Sentencing recommendation could lead to plea deal

JOLIET – It was conference time Tuesday in the case of an Ottawa man accused of molesting a Crest Hill boy and then trying to have the victim and investigators killed.

Christian L. Shepherd, 37, had a status hearing scheduled before Judge Daniel Kennedy, but defense attorney Chuck Bretz and Will County Assistant State’s Attorney Christine Vukmir asked to meet with the judge for a “402 conference.”

Named for Supreme Court Rule 402, the judge learns more about “the facts and nature of the case” and the defendant at such a conference than he ordinarily would before a trial. After the lawyers present the facts, the judge discusses a potential sentence if the defendant were to plead guilty. The defendant isn’t present at the conference, but his attorney can go over it with him afterward.

“But now if you don’t like my recommendation, you can’t come back and say, ‘I want to substitute you out for a new judge’ because of that [information],” Kennedy warned Shepherd.
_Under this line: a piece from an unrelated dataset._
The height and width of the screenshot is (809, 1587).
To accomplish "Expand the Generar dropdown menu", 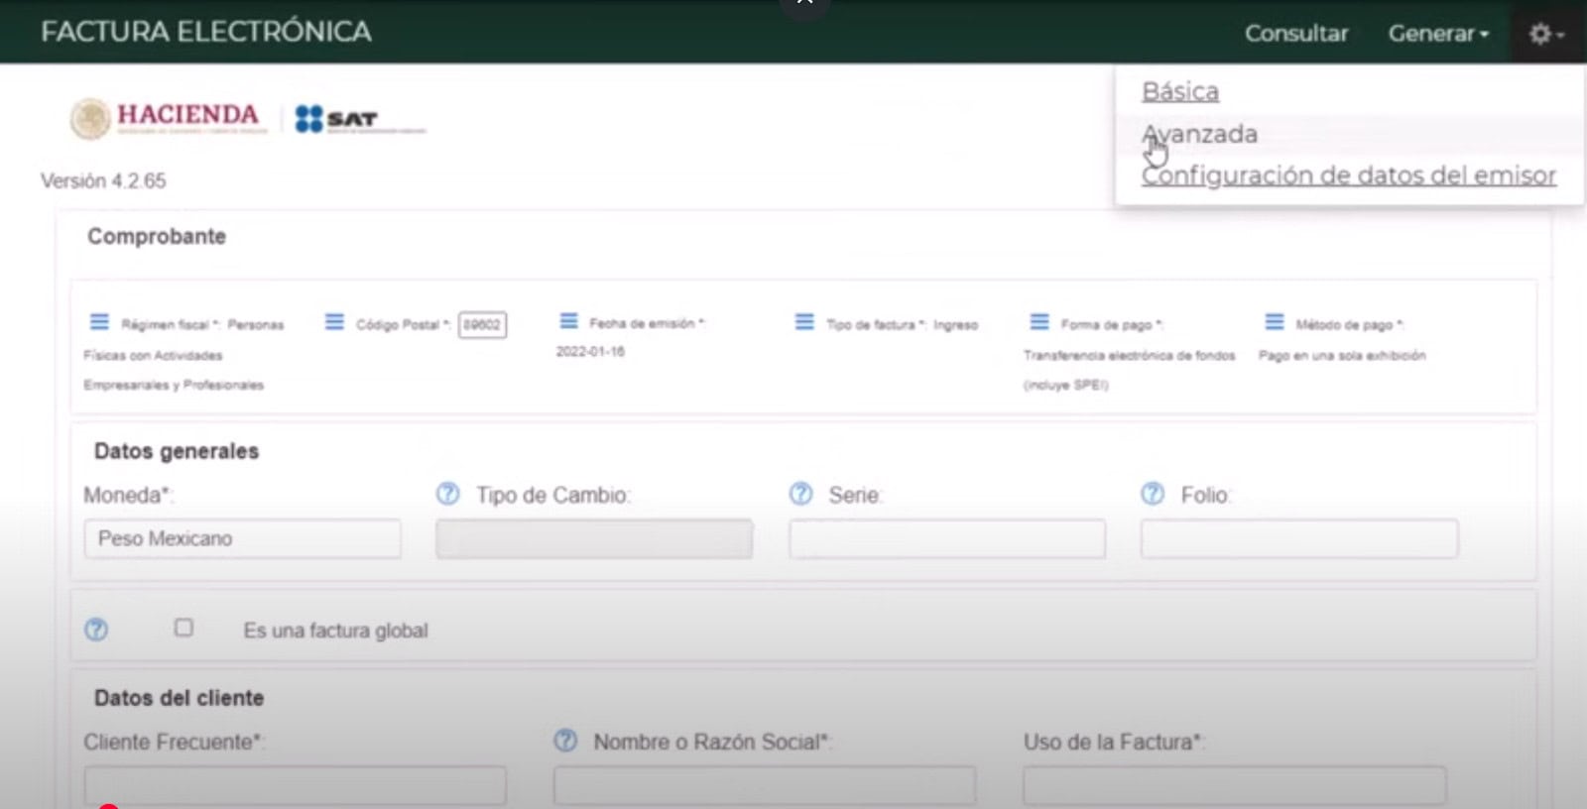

Shepherd agreed and waited in the jury box for 10 minutes while the conference was held in Kennedy's chambers. When the lawyers returned, the case was scheduled for another pretrial hearing later this month and Shepherd and Bretz conversed for about 10 more minutes.

Between 2004 and 2008, Shepherd allegedly sexually abused a boy he was baby-sitting in Crest Hill. The victim reported the abuse to police two years later. Shepherd, a school bus driver, also was linked to sexual abuse cases in Bolingbrook and Lockport before being arrested in April 2010.

Shepherd allegedly admitted to sexually abusing the boy to Crest Hill officers Renee Maly and Jason Opiola. Two weeks after his arrest, he offered then-Will County Jail inmate Franklin Bryant more than $900 to kill the boy, his mother, Maly and Opiola, according to authorities.

Shepherd gave Bryant a map to [the victim’s] house and something to ‘read as you are standing over’ him,’” according to court filings. Bryant was wearing a wire and Shepherd was charged with solicitation of murder.

Two months later, Shepherd offered jail inmate Daniel Robinson his 2001 Ford Taurus and advances on his credit cards to kill the boy, his mother, the detectives and Bryant, prosecutors wrote. He was charged with another count of solicitation of murder.